If you look up “French Revolution” on the website of High-Beam Encyclopedia, you will find an online ad for Barack Obama.
The Democratic primary is all about the French Revolution.
This election fight isn’t about the specific attributes of either Obama or Hillary Rodham Clinton.
This election fight is the New Order vs. the Old Order.
The Democrats are in the middle of the French Revolution and Hillary Clinton is not playing Robespierre. She is Marie Antoinette.
Obama is merely a vessel for all of the frustrations that the electorate has had with the last 20 years of American politics.
When he says, “Yes we can,” he means “Off with their heads.”

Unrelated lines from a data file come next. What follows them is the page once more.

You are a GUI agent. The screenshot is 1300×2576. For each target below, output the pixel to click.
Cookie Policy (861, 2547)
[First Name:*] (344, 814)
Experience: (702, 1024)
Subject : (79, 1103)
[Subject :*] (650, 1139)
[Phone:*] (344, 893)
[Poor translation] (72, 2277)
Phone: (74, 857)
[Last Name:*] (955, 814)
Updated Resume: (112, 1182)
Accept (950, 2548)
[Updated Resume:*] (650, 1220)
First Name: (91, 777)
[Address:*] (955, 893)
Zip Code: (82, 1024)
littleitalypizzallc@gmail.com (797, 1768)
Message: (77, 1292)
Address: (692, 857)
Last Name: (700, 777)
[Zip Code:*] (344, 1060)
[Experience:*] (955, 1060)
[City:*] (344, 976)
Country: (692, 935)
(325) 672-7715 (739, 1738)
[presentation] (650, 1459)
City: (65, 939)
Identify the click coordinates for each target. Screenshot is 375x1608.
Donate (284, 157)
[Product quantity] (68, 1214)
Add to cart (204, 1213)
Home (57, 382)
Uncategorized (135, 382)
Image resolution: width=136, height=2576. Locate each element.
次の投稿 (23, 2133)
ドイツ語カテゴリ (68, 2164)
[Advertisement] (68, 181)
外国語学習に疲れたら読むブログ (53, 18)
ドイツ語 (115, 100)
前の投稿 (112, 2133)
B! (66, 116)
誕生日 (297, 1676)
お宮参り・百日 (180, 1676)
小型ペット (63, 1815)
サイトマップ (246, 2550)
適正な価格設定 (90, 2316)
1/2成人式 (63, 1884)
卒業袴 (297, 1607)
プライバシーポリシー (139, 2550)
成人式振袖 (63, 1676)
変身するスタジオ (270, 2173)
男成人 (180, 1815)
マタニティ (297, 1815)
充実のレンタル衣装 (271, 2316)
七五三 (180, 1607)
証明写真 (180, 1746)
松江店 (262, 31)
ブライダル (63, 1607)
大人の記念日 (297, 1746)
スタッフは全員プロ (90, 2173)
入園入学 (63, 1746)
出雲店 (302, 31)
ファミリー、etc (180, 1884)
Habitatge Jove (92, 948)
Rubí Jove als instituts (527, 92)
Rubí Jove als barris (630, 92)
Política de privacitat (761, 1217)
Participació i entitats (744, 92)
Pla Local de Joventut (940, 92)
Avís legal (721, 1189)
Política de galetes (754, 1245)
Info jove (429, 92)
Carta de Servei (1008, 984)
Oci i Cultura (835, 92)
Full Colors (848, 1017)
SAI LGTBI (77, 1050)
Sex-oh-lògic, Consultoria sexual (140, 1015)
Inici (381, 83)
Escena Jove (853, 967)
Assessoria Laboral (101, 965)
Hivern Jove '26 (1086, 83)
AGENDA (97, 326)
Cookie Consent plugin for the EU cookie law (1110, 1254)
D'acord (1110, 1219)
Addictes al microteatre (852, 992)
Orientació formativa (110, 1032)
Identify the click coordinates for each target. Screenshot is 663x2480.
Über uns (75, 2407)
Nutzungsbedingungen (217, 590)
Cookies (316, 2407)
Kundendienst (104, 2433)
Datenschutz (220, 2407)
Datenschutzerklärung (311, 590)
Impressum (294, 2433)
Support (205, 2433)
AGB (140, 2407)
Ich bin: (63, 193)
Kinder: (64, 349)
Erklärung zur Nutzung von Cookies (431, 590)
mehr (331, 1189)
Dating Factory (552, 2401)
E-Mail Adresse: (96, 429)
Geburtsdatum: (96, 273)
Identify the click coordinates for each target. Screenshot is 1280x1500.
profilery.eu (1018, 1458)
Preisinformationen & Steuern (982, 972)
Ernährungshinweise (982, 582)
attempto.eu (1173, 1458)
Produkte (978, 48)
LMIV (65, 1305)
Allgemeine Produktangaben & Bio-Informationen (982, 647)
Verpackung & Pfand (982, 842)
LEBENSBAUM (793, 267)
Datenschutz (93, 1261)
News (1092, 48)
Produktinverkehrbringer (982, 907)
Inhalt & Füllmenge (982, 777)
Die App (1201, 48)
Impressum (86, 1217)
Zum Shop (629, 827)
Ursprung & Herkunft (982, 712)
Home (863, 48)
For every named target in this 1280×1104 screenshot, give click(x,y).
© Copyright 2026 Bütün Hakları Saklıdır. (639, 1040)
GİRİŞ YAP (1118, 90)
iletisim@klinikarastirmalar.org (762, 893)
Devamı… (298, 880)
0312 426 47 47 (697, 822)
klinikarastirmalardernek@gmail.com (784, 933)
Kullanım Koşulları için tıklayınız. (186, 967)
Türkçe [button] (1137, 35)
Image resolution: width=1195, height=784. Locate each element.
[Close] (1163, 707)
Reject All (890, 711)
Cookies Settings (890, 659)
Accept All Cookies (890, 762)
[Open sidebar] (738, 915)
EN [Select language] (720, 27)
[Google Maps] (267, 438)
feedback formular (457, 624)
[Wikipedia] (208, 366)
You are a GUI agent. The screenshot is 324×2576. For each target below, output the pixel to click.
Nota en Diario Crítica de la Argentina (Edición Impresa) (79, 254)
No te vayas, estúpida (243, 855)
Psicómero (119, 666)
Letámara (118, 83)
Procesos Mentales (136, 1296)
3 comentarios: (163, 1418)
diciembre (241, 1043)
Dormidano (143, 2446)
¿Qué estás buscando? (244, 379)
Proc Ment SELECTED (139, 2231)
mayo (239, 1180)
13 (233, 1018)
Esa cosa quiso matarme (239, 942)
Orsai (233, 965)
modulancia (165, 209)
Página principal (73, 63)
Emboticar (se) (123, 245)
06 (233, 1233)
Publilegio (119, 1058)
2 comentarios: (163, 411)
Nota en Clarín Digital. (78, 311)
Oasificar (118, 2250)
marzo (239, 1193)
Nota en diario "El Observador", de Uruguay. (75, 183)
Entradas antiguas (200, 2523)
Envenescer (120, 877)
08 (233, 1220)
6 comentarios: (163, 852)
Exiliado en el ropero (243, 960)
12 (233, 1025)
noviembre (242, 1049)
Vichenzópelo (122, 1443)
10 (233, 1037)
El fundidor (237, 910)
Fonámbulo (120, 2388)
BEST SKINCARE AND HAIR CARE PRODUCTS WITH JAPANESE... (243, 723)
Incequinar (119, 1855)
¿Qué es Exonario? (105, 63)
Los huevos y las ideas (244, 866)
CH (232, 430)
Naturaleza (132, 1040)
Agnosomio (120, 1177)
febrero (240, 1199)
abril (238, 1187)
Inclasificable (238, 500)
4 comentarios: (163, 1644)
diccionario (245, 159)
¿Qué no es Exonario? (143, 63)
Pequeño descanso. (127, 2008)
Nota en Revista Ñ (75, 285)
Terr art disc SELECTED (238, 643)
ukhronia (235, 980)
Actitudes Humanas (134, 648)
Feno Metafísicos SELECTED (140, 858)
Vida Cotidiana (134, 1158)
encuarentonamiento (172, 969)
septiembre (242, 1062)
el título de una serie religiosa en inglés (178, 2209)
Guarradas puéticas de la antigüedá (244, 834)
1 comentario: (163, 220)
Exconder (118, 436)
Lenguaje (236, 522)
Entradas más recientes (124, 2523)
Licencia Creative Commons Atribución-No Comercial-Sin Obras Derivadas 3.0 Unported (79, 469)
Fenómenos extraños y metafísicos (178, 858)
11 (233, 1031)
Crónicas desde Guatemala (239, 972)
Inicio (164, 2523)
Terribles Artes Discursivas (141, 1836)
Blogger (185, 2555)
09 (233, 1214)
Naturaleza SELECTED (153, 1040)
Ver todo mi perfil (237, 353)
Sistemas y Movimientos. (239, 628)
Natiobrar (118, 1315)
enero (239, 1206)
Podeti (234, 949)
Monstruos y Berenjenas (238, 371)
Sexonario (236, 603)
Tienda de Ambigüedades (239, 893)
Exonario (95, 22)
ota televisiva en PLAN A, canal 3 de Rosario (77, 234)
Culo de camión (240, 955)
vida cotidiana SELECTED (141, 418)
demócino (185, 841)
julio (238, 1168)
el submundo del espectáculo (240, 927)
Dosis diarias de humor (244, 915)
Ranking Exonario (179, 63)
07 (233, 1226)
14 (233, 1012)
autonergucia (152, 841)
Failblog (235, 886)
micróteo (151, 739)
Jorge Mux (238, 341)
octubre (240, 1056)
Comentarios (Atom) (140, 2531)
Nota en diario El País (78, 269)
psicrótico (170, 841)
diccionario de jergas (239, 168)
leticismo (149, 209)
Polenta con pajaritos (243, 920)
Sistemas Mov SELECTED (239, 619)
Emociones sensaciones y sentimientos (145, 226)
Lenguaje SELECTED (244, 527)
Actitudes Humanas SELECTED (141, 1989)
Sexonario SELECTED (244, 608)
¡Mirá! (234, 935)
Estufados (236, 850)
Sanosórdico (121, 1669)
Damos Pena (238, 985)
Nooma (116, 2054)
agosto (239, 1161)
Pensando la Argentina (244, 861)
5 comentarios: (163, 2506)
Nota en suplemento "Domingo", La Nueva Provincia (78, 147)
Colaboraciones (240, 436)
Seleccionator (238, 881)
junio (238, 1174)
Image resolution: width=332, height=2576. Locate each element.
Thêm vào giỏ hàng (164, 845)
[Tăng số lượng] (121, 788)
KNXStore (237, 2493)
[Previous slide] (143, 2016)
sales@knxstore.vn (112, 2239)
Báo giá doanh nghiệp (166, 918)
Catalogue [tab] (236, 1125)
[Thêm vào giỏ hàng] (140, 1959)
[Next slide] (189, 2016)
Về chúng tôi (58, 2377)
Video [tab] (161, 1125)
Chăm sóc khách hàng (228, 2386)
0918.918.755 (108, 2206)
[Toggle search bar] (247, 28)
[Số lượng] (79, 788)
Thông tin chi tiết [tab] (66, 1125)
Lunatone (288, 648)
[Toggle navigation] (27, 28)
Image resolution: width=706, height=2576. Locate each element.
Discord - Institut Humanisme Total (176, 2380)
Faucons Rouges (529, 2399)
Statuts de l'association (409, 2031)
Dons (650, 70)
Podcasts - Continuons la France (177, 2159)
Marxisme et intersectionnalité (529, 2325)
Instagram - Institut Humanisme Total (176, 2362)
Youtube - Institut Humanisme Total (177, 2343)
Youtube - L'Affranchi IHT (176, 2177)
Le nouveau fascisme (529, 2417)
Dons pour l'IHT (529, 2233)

His experience cannot be used against him because if he had any experience, he would be dangerous to the revolution.
He only needs to proclaim “libertie, egalitie, fraternite” — or hope, the American version — and he gets supporters.
This election isn’t so much about how great Obama is, because let’s face it: Nobody knows how great he is because he hasn’t done anything. The election is about how much people dislike what Hillary Clinton represents, which is the Old Order.
The Old Order values experience. It values hereditary claims to the throne. It values the past (or at least the distant past). The New Order hates the past. It despises hereditary claims to the throne. It discounts experience.
The French Revolution started as a bourgeois reaction to a broken political system. It then spread to the peasantry — the sans-culottes — who gave it even more muscle. The Obama Revolution started with the moneyed elite of the Democratic Party and has now spread to the lower middle class, which now supports the young revolutionary over the defender of the Old Order.
Hillary Clinton may have thought she was the revolution, but actually, because of her husband, she has become the target of the revolution.
John McCain needs to heed the example of Napoleon, who picked up the pieces after the Reign of Terror collapsed. Napoleon didn’t go out of his way to defend the Bourbon kings. He offered a more rational form of revolutionary leadership after the real radicals collapsed from exhaustion, destruction, murder and chaos.